[[ Data supplied open ]]

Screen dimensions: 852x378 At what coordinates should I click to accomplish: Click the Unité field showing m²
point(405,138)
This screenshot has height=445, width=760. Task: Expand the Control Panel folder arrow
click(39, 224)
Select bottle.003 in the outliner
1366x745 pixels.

[[ Data supplied closed ]]
[[ Data supplied open ]]

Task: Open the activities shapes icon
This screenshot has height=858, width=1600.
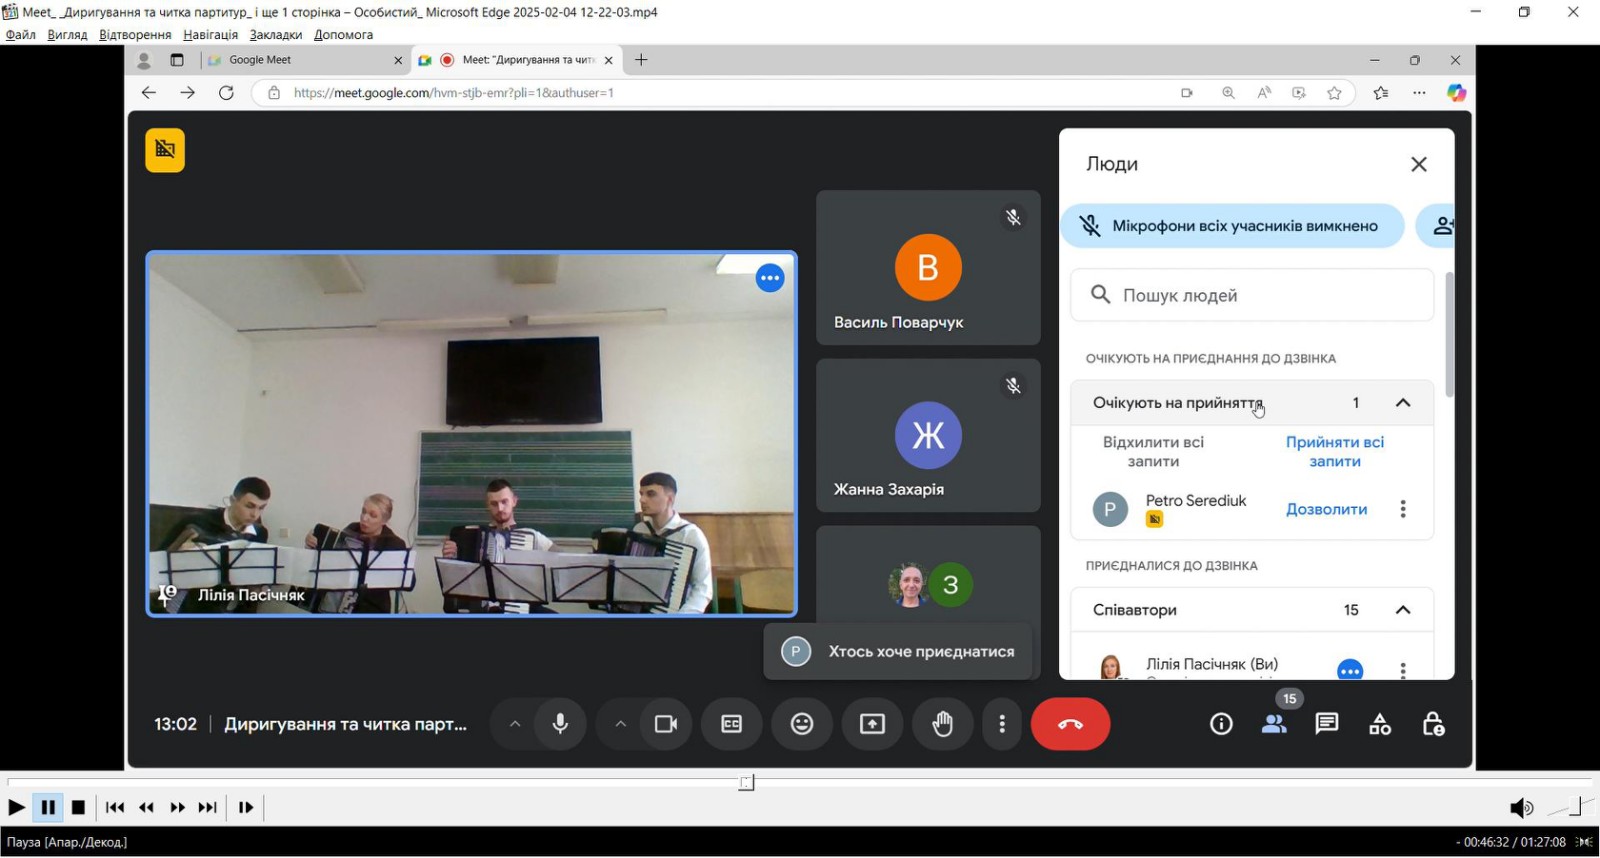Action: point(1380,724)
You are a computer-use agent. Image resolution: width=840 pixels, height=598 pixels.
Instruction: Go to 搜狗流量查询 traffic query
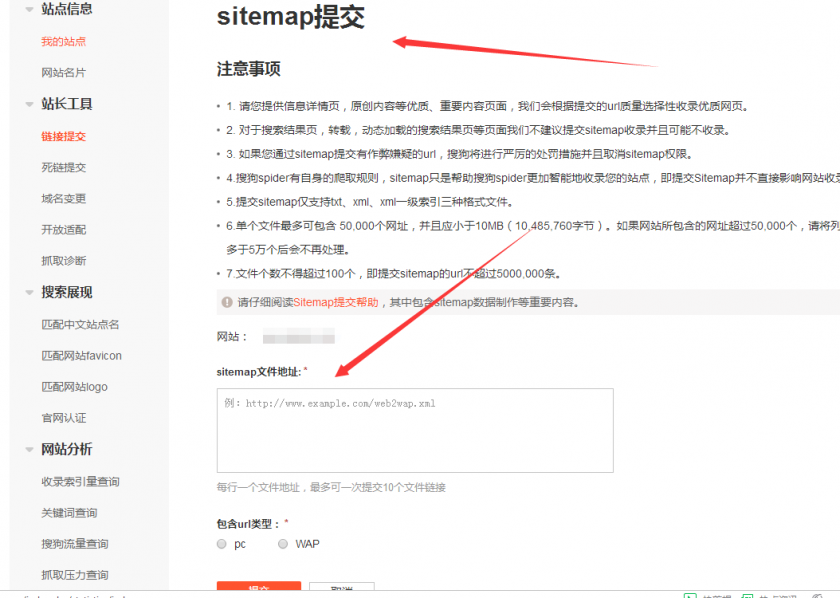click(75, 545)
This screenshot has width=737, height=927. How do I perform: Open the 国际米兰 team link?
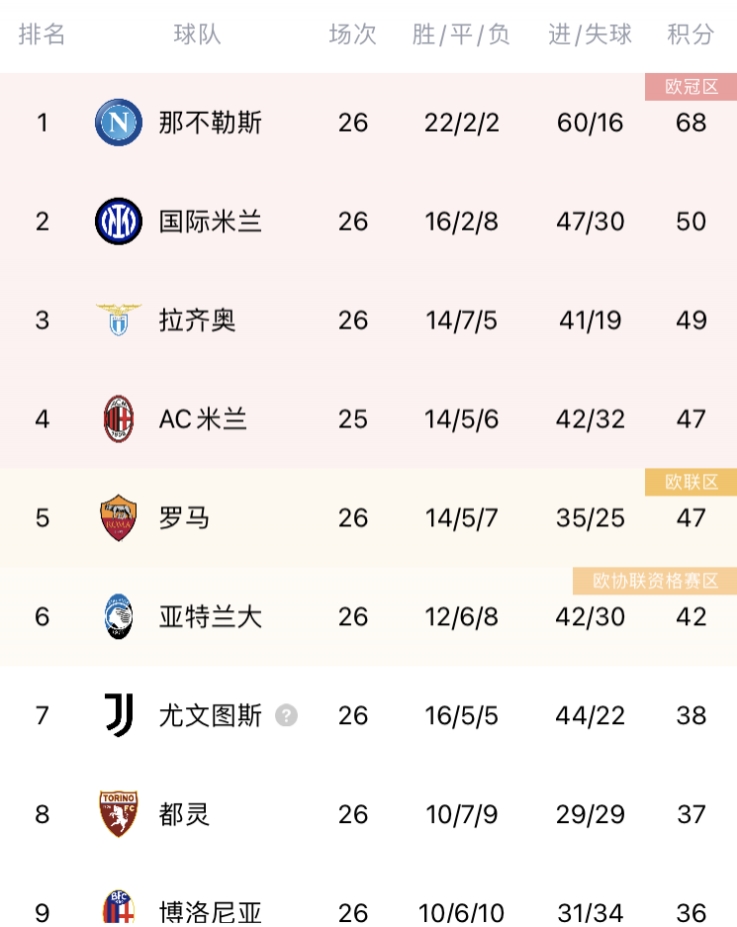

[[ Data supplied closed ]]
[[ Data supplied open ]]

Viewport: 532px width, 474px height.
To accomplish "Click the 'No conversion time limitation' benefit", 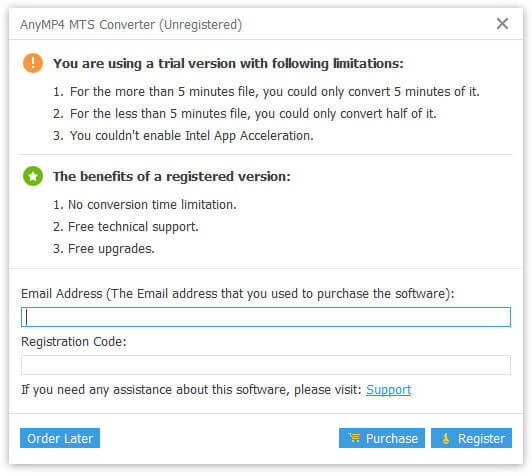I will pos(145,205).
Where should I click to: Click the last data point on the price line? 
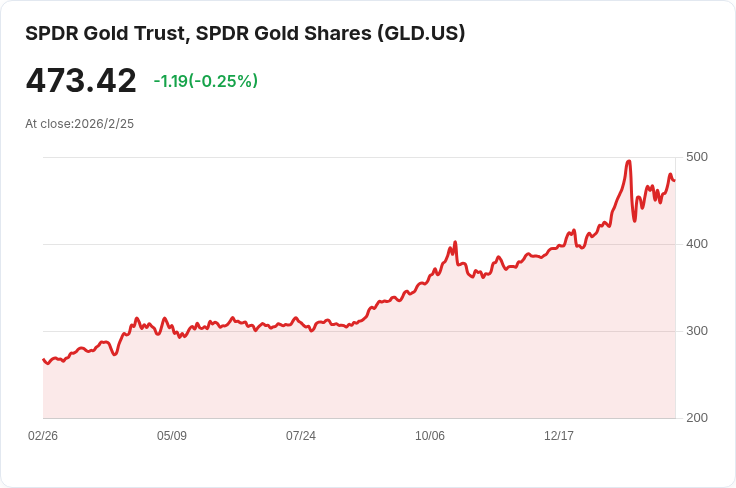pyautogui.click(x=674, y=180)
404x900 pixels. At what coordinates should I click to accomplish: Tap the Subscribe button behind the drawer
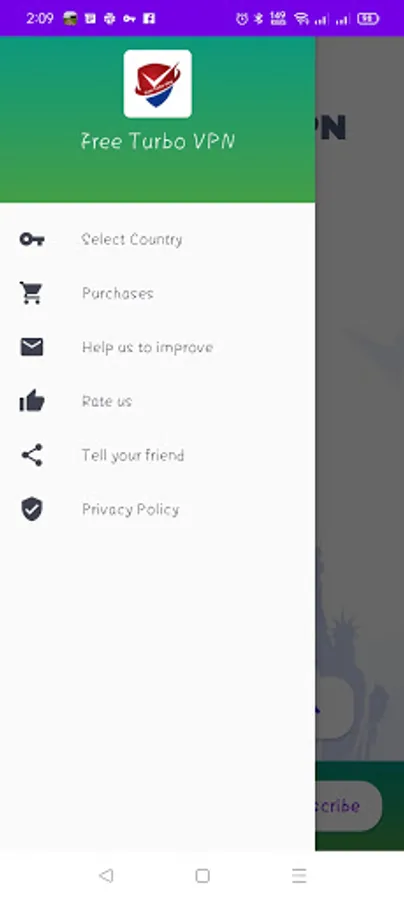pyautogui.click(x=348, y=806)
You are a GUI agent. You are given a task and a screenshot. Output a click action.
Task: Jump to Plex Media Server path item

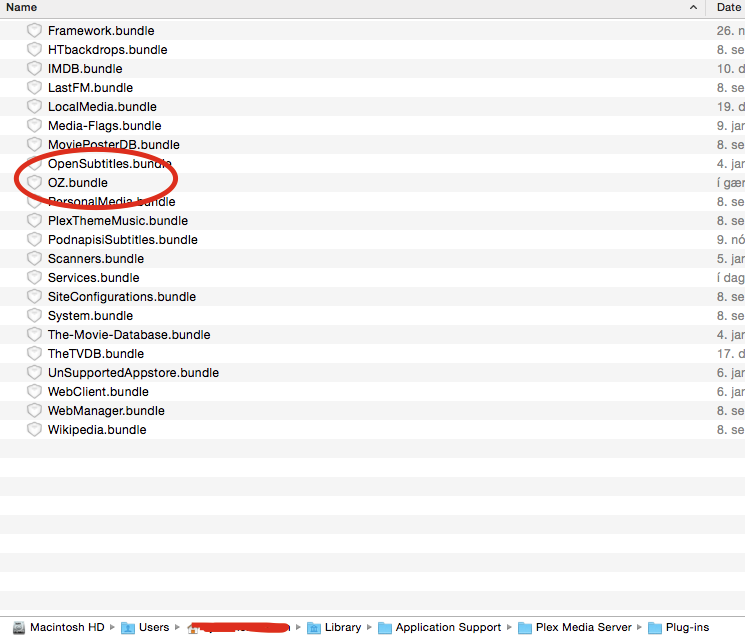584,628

[[ Data supplied closed ]]

» Directions: Although pictures appear among the entries, please set down only the lines from the one with "This screenshot has height=858, width=1600." up to and including the one with "This screenshot has width=737, height=927.", word for word.

» Answer section:
This screenshot has height=858, width=1600.
Action: point(1380,724)
You are a computer-use agent. Image resolution: width=840 pixels, height=598 pixels.
Instruction: Go to 搜狗流量查询 traffic query
click(75, 545)
This screenshot has width=737, height=927. How do I perform: Open the 国际米兰 team link?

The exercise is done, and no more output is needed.